**Task to complete**
Your answer must be an exact transcription of the data, with every picture omitted.

Pixel coordinate grounding data:
•••••

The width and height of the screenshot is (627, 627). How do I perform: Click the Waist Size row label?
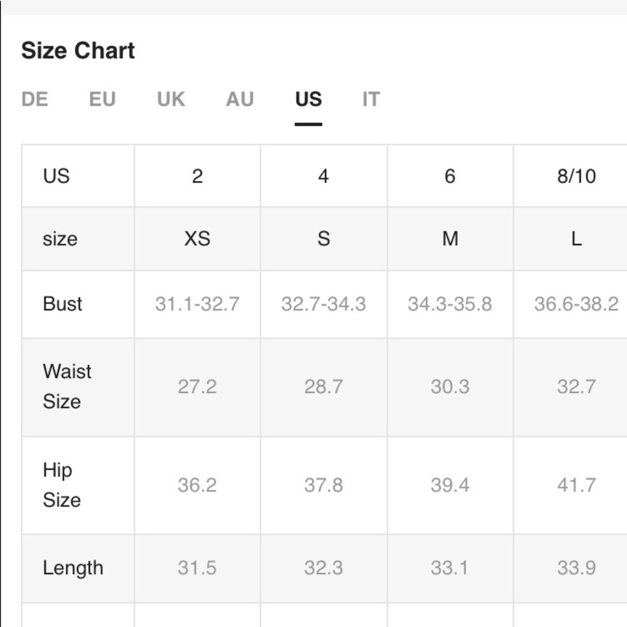(x=67, y=386)
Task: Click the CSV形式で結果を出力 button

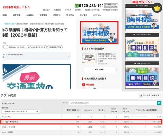Action: coord(151,96)
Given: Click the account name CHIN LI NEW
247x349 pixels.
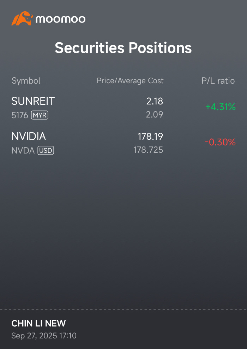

•••••

**Worked solution**
The width and height of the screenshot is (627, 627). How do I perform: Click the Waist Size row label?
(x=67, y=386)
Task: Click the CSV形式で結果を出力 button

Action: coord(151,96)
Given: Click the account name CHIN LI NEW
247x349 pixels.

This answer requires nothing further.